I have to find the region of convergence and analyze the the pointwise and uniform convergence of the following sequence: $$\psi_n(z)=\frac{e^{-inz^2}}{(n+1)\sqrt{n}}$$
What I did:
What I did first was to find the real and imaginary part of $\psi_n(z)$: $$Re(\psi_n(z))=\frac{e^{2xy}\cos n(x^2-y^2)}{(n+1)\sqrt{n}}$$ $$Im(\psi_n(z))=-\frac{e^{2xy}\sin n(x^2-y^2)}{(n+1)\sqrt{n}}$$ It's easy to see that $Lim_{n\rightarrow \infty} Re(\psi_n(z))=0$ and $Lim_{n\rightarrow \infty} Im(\psi_n(z))=0$ for any pair $x$ , $y$ $\in R$. So the sequence $\psi_n(z)$ converges pointwise to $\psi(z)=0$ for any $z \in C$.
So, $$\left| \psi_n(z)-\psi(z) \right|=|\psi_n(z)|$$ $$\left| \frac{e^{-inz^2}}{(n+1)\sqrt{n}}\right|=\left| \frac{e^{2xy}}{(n+1)\sqrt{n}}\right|\rightarrow 0$$ When $n\rightarrow \infty$
Then $\psi_n(z)$ converges uniformly for $z\in C$. Is this process correct? Do I need more mathematical rigor?Thanks.

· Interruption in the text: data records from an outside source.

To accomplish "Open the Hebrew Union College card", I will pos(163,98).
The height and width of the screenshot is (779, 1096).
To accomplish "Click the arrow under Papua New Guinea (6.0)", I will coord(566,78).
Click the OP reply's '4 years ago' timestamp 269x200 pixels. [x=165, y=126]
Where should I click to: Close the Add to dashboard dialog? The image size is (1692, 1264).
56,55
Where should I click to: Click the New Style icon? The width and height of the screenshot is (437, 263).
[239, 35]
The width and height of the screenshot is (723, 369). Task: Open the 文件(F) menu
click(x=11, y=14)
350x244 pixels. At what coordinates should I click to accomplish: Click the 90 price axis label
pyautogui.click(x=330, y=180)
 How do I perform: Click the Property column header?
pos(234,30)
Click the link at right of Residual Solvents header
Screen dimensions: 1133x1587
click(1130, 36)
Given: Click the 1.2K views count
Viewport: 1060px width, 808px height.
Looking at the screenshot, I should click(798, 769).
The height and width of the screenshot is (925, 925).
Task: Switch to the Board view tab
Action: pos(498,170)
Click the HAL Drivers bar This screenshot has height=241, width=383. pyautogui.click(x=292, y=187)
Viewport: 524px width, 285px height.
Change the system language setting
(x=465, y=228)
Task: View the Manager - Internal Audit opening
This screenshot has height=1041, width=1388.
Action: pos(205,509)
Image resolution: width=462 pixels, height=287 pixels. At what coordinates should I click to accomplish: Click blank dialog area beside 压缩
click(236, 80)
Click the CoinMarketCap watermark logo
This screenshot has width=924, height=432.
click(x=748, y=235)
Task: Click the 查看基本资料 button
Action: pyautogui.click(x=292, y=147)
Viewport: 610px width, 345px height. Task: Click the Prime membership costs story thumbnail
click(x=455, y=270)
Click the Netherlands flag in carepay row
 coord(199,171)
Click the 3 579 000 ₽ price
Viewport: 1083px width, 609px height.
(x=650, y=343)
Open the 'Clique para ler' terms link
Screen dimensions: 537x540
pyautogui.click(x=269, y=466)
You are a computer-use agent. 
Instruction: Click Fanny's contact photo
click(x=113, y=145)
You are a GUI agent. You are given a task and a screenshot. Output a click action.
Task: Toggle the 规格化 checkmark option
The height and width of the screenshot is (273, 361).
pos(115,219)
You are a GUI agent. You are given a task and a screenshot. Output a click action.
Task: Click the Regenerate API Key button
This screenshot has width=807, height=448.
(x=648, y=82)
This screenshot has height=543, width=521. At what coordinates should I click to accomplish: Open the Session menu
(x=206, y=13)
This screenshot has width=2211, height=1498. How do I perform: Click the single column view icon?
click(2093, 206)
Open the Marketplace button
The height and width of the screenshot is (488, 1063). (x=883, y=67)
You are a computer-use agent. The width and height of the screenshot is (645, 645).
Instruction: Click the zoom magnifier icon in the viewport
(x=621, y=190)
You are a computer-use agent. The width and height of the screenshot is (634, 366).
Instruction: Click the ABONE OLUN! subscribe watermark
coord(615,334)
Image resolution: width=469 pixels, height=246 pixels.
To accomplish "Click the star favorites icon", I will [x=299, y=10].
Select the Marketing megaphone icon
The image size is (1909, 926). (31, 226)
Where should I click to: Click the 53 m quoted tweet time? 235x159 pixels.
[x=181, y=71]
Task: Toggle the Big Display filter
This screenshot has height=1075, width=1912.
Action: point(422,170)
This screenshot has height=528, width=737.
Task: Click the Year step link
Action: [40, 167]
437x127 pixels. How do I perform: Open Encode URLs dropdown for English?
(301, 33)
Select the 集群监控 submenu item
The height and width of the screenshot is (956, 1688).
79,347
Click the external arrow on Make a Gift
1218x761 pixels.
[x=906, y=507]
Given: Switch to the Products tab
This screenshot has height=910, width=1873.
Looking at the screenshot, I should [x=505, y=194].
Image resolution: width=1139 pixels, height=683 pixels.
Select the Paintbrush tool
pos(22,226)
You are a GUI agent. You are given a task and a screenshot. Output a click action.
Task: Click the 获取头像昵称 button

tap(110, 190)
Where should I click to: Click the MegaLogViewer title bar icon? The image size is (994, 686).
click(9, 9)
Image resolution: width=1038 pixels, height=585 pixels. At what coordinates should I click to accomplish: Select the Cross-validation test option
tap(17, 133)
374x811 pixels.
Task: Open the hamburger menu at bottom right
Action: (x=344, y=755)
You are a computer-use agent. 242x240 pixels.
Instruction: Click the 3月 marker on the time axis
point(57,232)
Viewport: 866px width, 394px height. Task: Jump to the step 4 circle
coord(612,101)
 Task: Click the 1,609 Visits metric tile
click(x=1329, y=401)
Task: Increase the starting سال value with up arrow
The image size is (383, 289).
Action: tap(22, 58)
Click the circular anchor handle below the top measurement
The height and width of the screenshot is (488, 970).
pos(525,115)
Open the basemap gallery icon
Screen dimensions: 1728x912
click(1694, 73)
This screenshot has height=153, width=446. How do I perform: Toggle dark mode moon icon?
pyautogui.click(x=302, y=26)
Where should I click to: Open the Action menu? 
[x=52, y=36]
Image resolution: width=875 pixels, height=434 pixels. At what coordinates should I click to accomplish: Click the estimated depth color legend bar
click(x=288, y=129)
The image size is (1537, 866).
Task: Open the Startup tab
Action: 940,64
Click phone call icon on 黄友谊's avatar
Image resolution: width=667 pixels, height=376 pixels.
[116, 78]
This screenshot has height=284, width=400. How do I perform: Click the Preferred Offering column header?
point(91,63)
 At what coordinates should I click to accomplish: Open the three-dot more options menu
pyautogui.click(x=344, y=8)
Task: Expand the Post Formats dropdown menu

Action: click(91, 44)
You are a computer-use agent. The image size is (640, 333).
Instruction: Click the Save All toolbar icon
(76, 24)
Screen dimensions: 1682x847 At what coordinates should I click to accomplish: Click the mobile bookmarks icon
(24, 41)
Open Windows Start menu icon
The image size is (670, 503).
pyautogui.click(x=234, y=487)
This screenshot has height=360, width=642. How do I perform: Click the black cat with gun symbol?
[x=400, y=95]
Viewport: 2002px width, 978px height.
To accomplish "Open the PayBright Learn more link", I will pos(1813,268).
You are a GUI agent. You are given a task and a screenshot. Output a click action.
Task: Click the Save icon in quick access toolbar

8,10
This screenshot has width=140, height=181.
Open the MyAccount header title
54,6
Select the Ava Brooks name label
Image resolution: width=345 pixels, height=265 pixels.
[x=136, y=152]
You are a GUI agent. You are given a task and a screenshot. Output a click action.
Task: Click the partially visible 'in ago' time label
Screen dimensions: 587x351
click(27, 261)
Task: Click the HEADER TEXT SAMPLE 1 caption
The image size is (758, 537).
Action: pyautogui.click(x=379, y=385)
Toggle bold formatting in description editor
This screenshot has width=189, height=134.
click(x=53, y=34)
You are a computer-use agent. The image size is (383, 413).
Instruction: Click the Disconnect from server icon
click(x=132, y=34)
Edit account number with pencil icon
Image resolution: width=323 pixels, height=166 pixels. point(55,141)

What you did is not correct. In order to see why, let $z$ be a square root of $-i$. Then $\psi_n(z)=\frac{e^n}{(n+1)\sqrt n}$ and therefore the limit $\lim_{n\to\infty}\psi_n(z)$ doesn't exist (in $\mathbb C$).
Note that $\bigl\lvert e^{-inz^2}\bigr\rvert=e^{\operatorname{Re}(-inz^2)}=e^{n\operatorname{Im}(z^2)}$. So, if $\operatorname{Im}(z^2)\leqslant0$, $\lim_{n\to\infty}\psi_n(z)=0$. Otherwise, the limit $\lim_{n\to\infty}\psi_n(z)$ doesn't exist (again, in $\mathbb C$).
It also follows from this that the convergence is uniform in $\{z\in\mathbb{C}\,|\,\operatorname{Im}(z^2)\leqslant0\}$.